# Bored v Content



## GiveToHairy (Jul 24, 2010)

So Sam has settled in. Sam is the world's most laid-back hog. He loves to cuddle, sleep on my lap, etc. I'm very happy about that. He has spent many an early evening in the hood of my sweatshirt asleep against the back of my neck while we watch "Dad" play Gears of War...

Sam sleeps quite a bit, but never tries to hibernate. Sometimes when I go in his room he's just sitting. I've found him just sitting in his Paper Towel lined litter box.

Is this normal? When do you know they are content not bored? What are signs of boredom? Sitting or destruction? I want him to be a happy hog  He makes me so happy after all.

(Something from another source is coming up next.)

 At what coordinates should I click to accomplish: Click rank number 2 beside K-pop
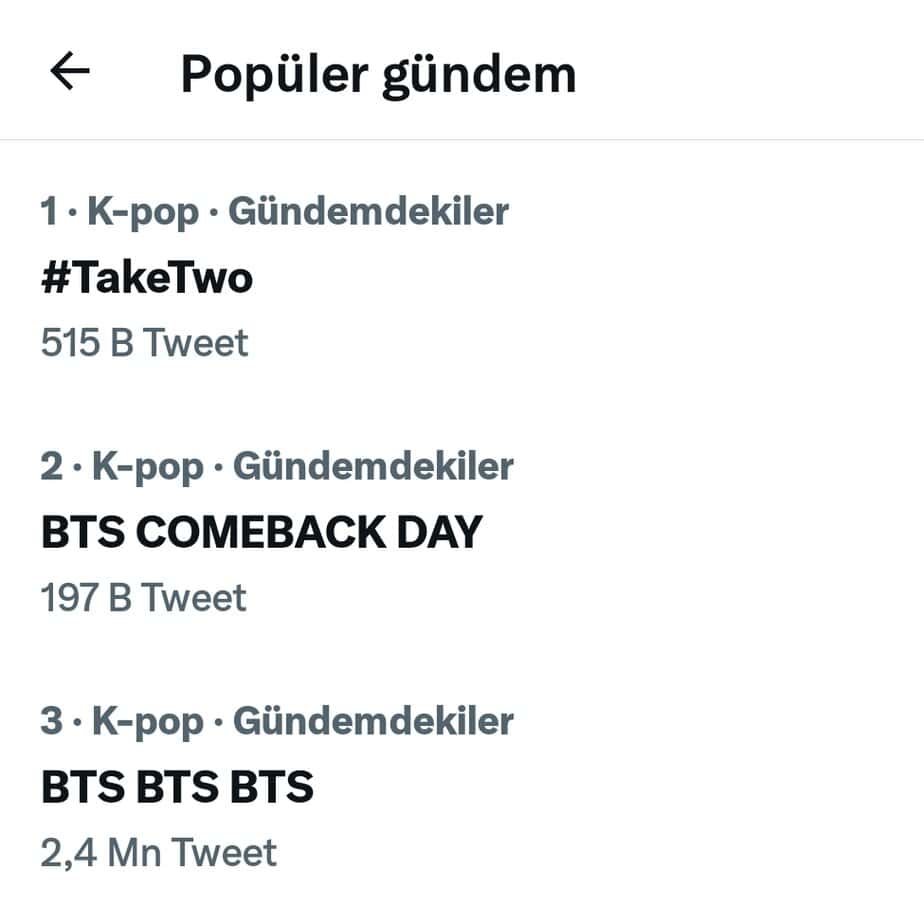(52, 467)
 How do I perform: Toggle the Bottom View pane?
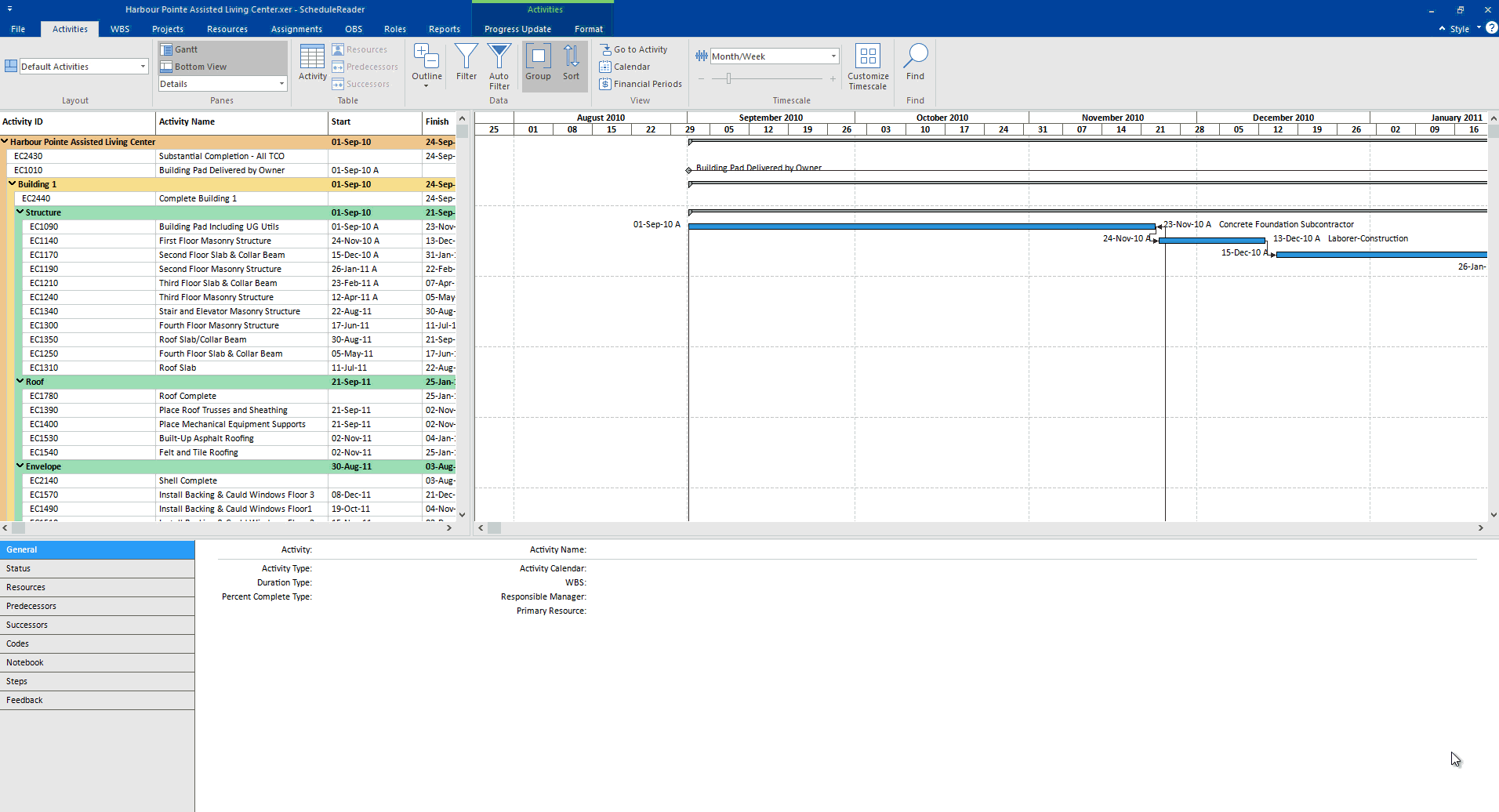pyautogui.click(x=200, y=67)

Anyone thoughts? THANKS ALL!


----------



## Sheryl (Sep 9, 2010)

Does he have a good wheel to run on? Wilson has two main states: sleeping and running, running, running.


----------



## Puffers315 (Apr 19, 2010)

I did a little searching around the forums and general internet, just cause I've never really read about 'bored' hedgehogs, I would have to say no, your guy is content, especially if he's just sitting out in the open. From what I read it seems a bored hedgehog would become ill tempered and engage in random acts such as tipping food and water bowls over, climbing the cage walls and probably tearing up the cage. But I could easily be wrong.


----------



## Olympia (Aug 4, 2010)

Zoé does that, just sitting in the middle of her cage sometimes. It really worried me the first time I saw her like that because Clémentine had never done it, except when she was waiting for to me to pick her up in the usual corner of her cage at the usual time I take her out and because Zoé is a very active hedgie, usually running somewhere. She has a wheel, a tube, a big cage and a couple of toys, I don't think she's bored, just taking a break. She sits on me like that too, just sniffing the air and looking around.


----------



## GiveToHairy (Jul 24, 2010)

That's pretty much what sam was doing, just surveying his domain. He has a CSW and he loves it. His miles do very. The other night he did 7.6 but last night he was down to 2.55. He doesnt' play with much elsewhere. Or if he does, he puts them back when he's done. I think he's just a runner or sleeper. 

I've been hiding worms in his dig tent, dumptruck, etc just to make him look around for them.

It makes sense if he were bored he'd be trying to break out. He must just be having a rest when I see him sitting....


----------